**Exercise description**
Would you give the number of lines below in which the string "title" appears? Nothing else is needed.

Start of Block

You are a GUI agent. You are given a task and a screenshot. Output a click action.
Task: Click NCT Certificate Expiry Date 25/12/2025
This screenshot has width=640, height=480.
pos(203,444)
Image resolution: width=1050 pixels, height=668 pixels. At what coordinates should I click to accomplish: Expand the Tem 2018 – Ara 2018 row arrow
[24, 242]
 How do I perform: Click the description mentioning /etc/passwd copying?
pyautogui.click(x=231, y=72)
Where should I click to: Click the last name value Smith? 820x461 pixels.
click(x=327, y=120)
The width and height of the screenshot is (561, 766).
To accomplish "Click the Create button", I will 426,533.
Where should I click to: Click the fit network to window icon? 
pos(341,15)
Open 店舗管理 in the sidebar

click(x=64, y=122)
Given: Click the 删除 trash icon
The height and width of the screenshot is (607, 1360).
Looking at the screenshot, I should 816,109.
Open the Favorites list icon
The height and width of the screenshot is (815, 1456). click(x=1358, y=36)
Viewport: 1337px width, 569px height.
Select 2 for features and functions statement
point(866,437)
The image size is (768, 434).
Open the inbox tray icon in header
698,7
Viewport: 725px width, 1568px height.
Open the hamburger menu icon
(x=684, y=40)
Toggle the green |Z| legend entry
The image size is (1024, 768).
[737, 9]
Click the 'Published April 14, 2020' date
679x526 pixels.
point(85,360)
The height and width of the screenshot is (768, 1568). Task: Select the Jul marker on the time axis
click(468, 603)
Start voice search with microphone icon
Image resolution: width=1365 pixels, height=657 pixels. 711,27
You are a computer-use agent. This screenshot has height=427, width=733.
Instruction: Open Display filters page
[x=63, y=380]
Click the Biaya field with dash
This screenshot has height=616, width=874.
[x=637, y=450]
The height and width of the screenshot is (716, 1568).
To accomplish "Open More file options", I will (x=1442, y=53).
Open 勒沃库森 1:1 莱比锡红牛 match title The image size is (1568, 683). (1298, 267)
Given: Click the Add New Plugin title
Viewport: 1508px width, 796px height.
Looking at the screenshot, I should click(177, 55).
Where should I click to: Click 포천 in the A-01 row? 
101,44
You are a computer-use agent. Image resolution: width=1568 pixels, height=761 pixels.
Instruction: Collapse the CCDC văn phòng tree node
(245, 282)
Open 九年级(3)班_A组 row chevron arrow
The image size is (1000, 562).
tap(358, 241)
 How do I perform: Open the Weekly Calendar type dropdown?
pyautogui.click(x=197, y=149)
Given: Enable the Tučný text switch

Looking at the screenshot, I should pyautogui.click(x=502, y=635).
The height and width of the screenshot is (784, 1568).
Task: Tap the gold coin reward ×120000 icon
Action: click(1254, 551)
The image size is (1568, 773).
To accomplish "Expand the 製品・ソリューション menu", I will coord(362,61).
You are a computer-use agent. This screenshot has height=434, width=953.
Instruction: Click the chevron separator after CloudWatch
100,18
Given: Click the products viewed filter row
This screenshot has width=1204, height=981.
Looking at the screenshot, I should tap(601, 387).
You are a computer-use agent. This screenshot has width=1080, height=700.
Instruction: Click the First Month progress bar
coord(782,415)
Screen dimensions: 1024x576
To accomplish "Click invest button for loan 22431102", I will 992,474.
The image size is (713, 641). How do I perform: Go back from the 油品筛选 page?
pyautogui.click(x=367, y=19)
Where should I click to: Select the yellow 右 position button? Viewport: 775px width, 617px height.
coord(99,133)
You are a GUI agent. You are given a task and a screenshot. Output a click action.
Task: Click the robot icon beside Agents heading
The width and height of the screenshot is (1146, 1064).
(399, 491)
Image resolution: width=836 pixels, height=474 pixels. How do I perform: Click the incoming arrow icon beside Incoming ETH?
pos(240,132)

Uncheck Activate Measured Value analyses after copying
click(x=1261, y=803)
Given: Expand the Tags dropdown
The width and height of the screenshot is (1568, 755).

End of Block

**Answer section**
2